Фройляйн Штарк, дядюшкина экономка, принимала пишу на кухне и входила в столовую или кабинет, только если монсеньер вызывал ее звонком. Правда, дверь между кухней и столовой была открыта, так что дядюшка не мог не слышать прихлебывание супа на кухне, а Штарк — щелканье его зажигалки, но они никогда не садились за один стол, никогда не ложились в одну постель, и даже в могиле, где они уже давно находятся, им не суждено было соединиться.

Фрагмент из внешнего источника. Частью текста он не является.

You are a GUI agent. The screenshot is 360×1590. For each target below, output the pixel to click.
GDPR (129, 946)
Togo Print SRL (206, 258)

Ее звали Магдалена, она выросла в Аппенцеле, высоко в горах. Мать ее, говорят, умерла родами, произведя на свет восьмое или девятое по счету дитя; отца, грубого крестьянина-горца, это, похоже, не сильно опечалило. Он и до смерти жены почти не раскрывал рта, а после нее стал еще менее разговорчив. Исполненный враждебного недоверия к людям вообще и к своему собственному потомству в частности, он ненавидел маленькую Магдалену, ненавидел ее учителя и, кроме Библии, в которой ежедневно пытался постичь смысл хотя бы одного стиха, водя по странице заскорузлым пальцем, ненавидел все написанное и напечатанное: законы, газеты, расписание движения поездов, телефонные книги, брошюры типа «Советы доярам», муниципальный листок, свою собственную солдатскую книжку и даже правила свиноводства, которым он жил. Лето семья проводила на отдаленных горных пастбищах, вдали от школы и церкви, а похоронив жену, отец и вовсе перебрался туда со всей своей детворой — в высокогорную долину, оглашаемую воем ветра и уже в октябре облачающуюся в зимний саван.
Была ли фройляйн Штарк набожна? Пожалуй, да, но это, без сомнения, была особая, своеобразная аппенцельская и очень женская набожность. Ни о каком окровавленном Спасителе она и слышать не хотела, это, по ее мнению, удел мужчин — нескончаемая глупая перебранка с римскими наемниками и иудейскими фарисеями. А вот черную Мадонну, обитавшую в своего рода маленьком гроте в заднем нефе собора, она навещала каждое утро, здесь она чувствовала себя как дома, здесь она обретала покой, морщины на ее низком лбу разглаживались, и они вдруг становились похожи друг на друга в своей одинаковой улыбке — вырезанная из дерева Мадонна и коренастая Магдалена Штарк, которую из Аппенцельских гор чудом занесло в город, в дом досточтимого хранителя монастырской библиотеки.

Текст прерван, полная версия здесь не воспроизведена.